INTRODUCTION
- Déplacement total et permanent de la tête humérale par rapport à la cavité glénoïde.
- Les luxations antérieures représentent >99% des cas, et les luxations postérieures< 1 % des cas. Les luxations inférieures et supérieures sont exceptionnelles
CLINIQUE
forme clinique typique : luxation antérieure.
A-Interrogatoire :
1-Terrain :
- Home jeune et sportif - Main dominante
2-Anamnèse :
- Heure du traumatisme
- Heure du dernier repas-prises, d’anticoagulants et d’antiagrégant.
3-Signes fonctionnels :
- Douleur intense de l’épaule - IFT
B-Inspection :
1-De face :
- Attitude des traumatisés du MS
- Attitude vicieuse du bras en abduction-rotation externe. - Signe de l’épaulette (saillie de l’acromion)
- Coup de hache externe
- Comblement du sillon delto-pectoral
2-De profil : Elargissement antéro-supérieur de l’épaule.
C-Palpation :
- Vacuité de la glène
- Vide sous-acromial antérieur
- Douleurs électives à la palpation du sillon delto-pectoral. - Palpation de la tête sous le processus coracoïde.
D-Mobilisation : recherche
- Irréductibilité pathognomique de l’abduction-rotation externe.
- Mobilité de la tête humérale lors des mouvements de rotation externe imprimés au coude
BILAN DES COMPLICATIONS IMMEDIATES
A-Osseuses :
1-Fracture de glène :
- Eculement du bord antéro-inférieur de la glène, rarement fracture-séparation, source immédiate d’incoercibilité. - Responsables d’instabilité chronique et nécessitent un traitement chirurgical.
2-Fractures humérales :
- Encoche de Malgaigne : au niveau du bord postérieur de la tête humérale, secondaire à l’impaction de la tête
humérale contre le bord antéro-inférieur de la glène.
- Fracture du trochiter : fracture du sujet âgé correspondant à l’avulsion des tendons de la coiffe des rotateurs
- Fracture de la tête de l’humérus : . Sujet âgé ostéoporotique.
. Souvent, fracture-luxation du col chirurgical
. Risque élevé de nécrose aseptique de la tête humérale+++
- A part l’irréductibilité liée à l’interposition du trochiter, de la capsule, du long tendon du biceps…
B-Neurologiques :
- A rechercher systématiquement par un examen clinique bilatéral et comparatif avec schéma daté. Le patient sera
informé de l’existence de telles lésions avant réduction (médicolégal) :
- Lésion du nerf circonflexe :
* Lésion à type de neurapraxie
* Anesthésie de la face externe du moignon de l’épaule et perte de contraction isométrique du deltoïde
- Lésion du plexus brachial (luxation intra-coracoïdienne)
C-Vasculaires :
- Exceptionnelles
- Lésion des vaisseaux axillaires à type de compression ou rupture.
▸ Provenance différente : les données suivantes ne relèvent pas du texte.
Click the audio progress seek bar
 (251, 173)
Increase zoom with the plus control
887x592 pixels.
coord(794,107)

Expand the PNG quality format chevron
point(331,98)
- Rechercher systématiquement par la palpation des pouls périphériques et la recherche d’un hématome axillaire expansif.
- Urgence nécessitant une réduction immédiate+/- artériographie sur table opératoire et chirurgie vasculaire adaptée aux lésions.
D-Musculo-tendineuses :
- Rupture de la coiffe des rotateurs (tendon du supra-épineux)
* Sujet >45ans.
* Diagnostic tardif le plus souvent, dès la levée de l’immobilisation.
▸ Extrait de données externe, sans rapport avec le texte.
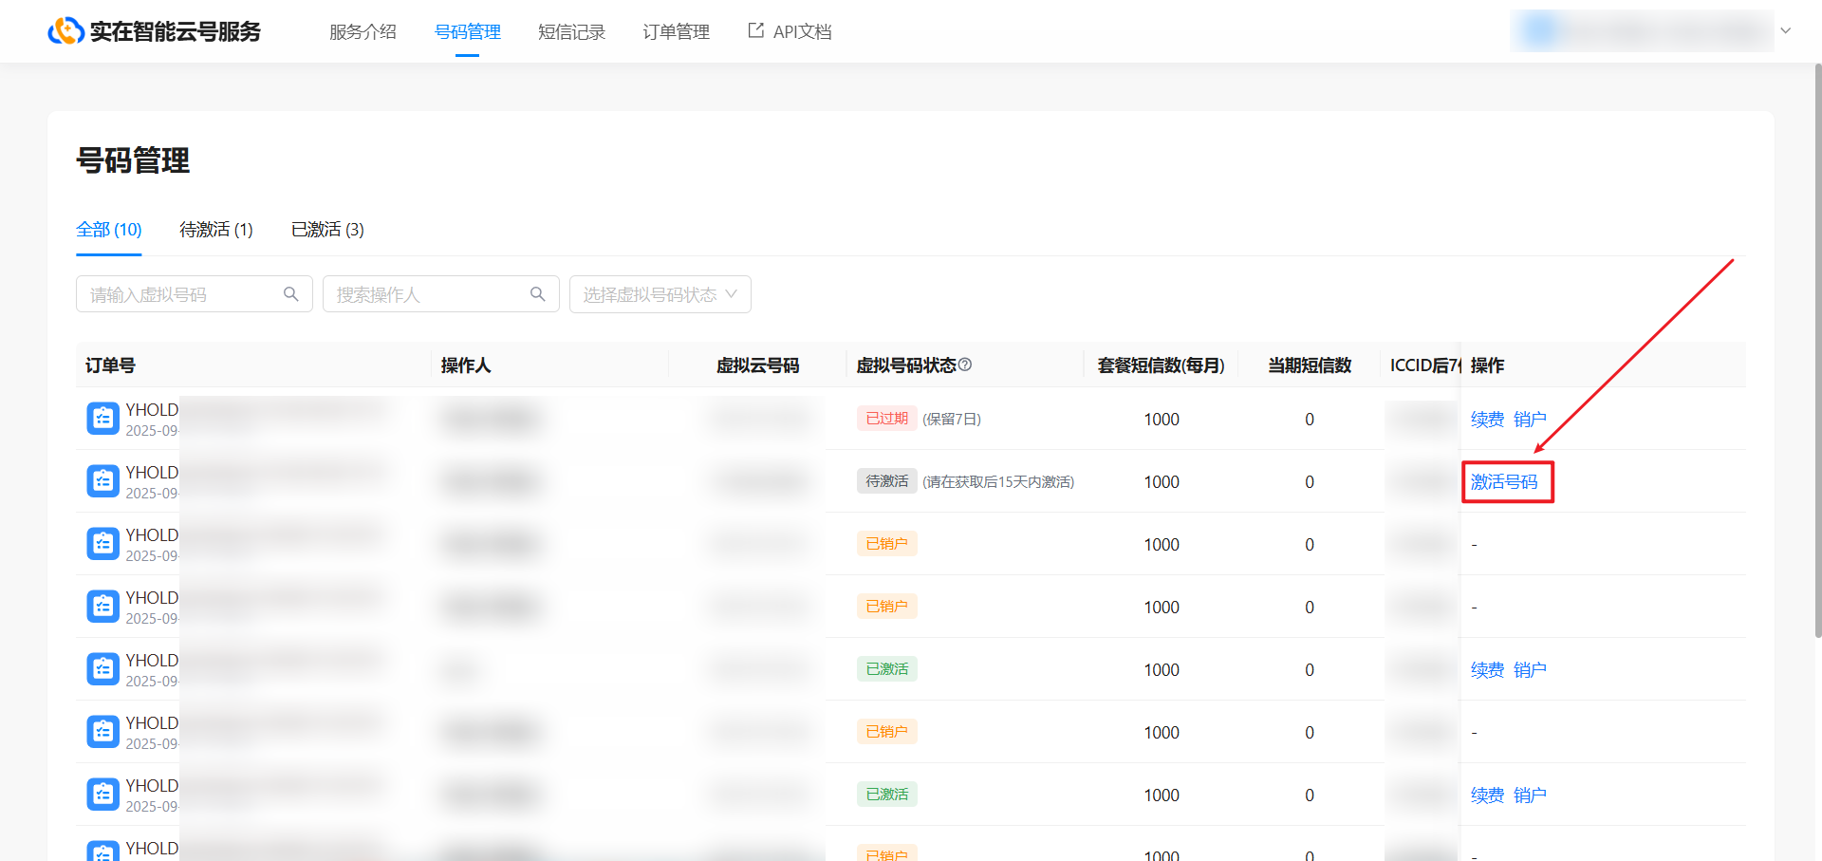Click the 激活号码 link
Screen dimensions: 1822x861
pyautogui.click(x=1504, y=482)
- Rupture ou luxation du tendon du long biceps pouvant être à l’origine de l’irréductibilité de la luxation.
3.RADIOLOGIE : en urgence
A-Technique :
- Cliché de face stricte
- Cliché de profil
B-Résultats :
1-Diagnostic positif :
- Cliché de face :
* Vacuité de la glène
* Disparition de l’interligne articulaire
* Diaphyse humérale en abduction se projetant dans l’axe de la coracoïde
- Cliché de profil : projection de la tête humérale en avant de la glène. - Bilan des lésions associées.
2-Diagnostic topographique :
- Luxation extra-coracoïdienne, en dehors de la coracoïde
- Luxation sous-coracoïdienne+++ (la plus fréquente)
- Luxation intra-coracoïdienne, en dedans de la coracoïde (lésions vasculo-nerveuses fréquentes)
- Et les formes sous-claviculaires et thoraciques sont exceptionnelles.
CONCLUSION
- La luxation de l’épaule est la plus fréquente de l’organisme et le plus souvent banale.
- Elle touche surtout le sujet jeune actif.
- Elle est dominée par la variété antéro-interne.